The majority opinion has treated this case as if it only involved the issue of whether the decision of the City Council was arbitrary and capricious. In effect, the Court concluded that if the Garretts were not entitled to have their property rezoned B-1, then no relief could be granted. Upon determining that the Garretts failed to show that B-1 zoning was the only zoning reasonable for their property under the circumstances, the Court reversed the judgment of the district court and dismissed the Garretts' complaint.

It seems perfectly clear that the majority opinion has avoided answering the very issue that caused the case to be brought before this Court. Had the Garretts not challenged the constitutionality of the zoning ordinance as applied to their property, this case could and should have been decided by the Colorado Court of Appeals. 1969 Perm.Supp., C.R.S. 1963, 37-21-2. The allegations in the Garretts' complaint were sufficient to raise the constitutional issue, and this Court was forced to either declare the R-2 zoning ordinance unconstitutional and unenforceable as applied to the Garretts' property or sustain its validity.

In this case, the district court found that the evidence supported a conclusion that the R-2 zoning deprived the Garretts of any reasonable use of their property. That finding is unchallenged by the majority opinion of this Court. It follows that the R-2 zoning ordinance should have been declared unconstitutional and unenforceable as to the property in question. Francis v. City and County of Denver, 160 Colo. 440, 418 P.2d 45 (1966); accord, Stevens v. Huntington, 20 N.Y.2d 352, 283 N.Y.S.2d 16, 229 N.E.2d 591 (1967); National Brick Co. v. County of Lake, 9 Ill. 2d 191, 137 N.E.2d 494 (1956); see Huneke v. Glaspy, 155 Colo. 593, 396 P.2d 453 (1964); Baum v. City and County of Denver, 147 Colo. 104, 363 P.2d 688 (1961). See also, Manilow v. Miami Beach, 213 So. 2d 589 (Fla.
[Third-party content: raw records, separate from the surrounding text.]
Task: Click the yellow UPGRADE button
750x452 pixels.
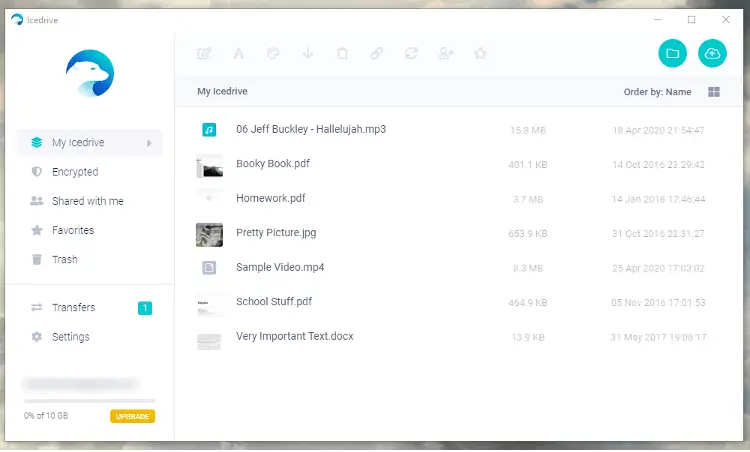Action: click(132, 416)
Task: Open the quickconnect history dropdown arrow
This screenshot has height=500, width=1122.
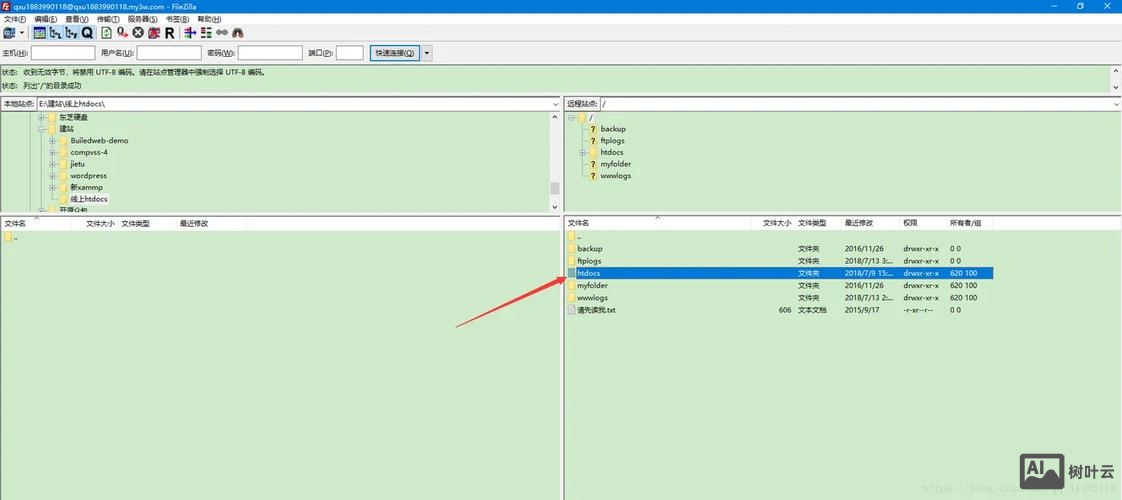Action: coord(428,53)
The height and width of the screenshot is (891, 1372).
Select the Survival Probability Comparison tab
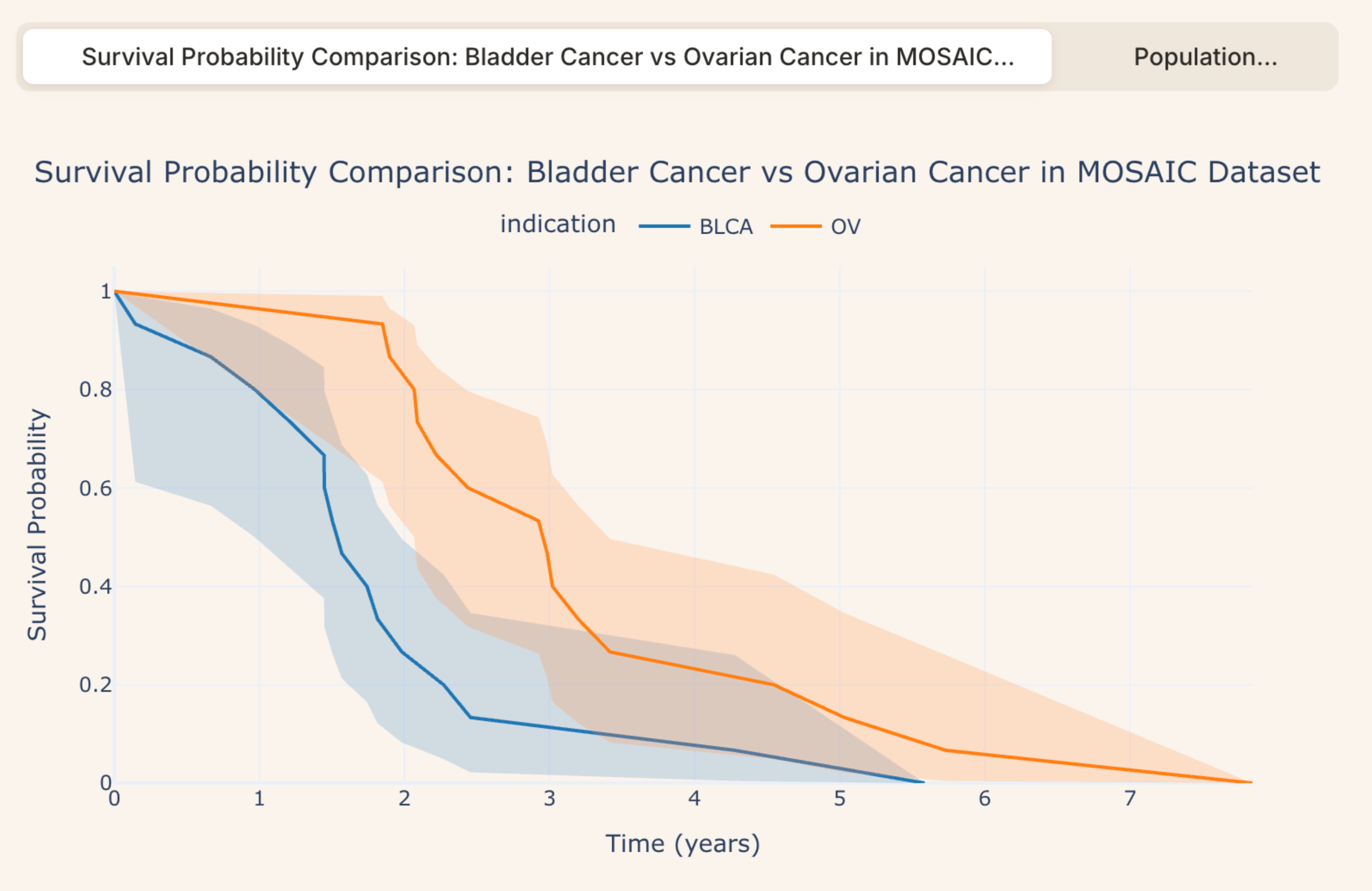pos(548,57)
App. 1968), cert. discharged, 226 So. 2d 805, cert. denied, 397 U.S. 972, 90 S. Ct. 1088, 25 L. Ed. 2d 266.

Under these circumstances, the property owner was entitled to have his property rezoned in accordance with constitutional and statutory requirements if the City Council desired to impose any limitations upon its use. National Brick Co. v. County of Lake, supra; Del. Buono v. Board of Zoning Appeals, 143 Conn. 673, 124 A.2d 915 (1956); see Morris County Land Improvement Co. v. Township of Parsippany Troy Hills, 40 N.J. 539, 193 A.2d 232 (1963).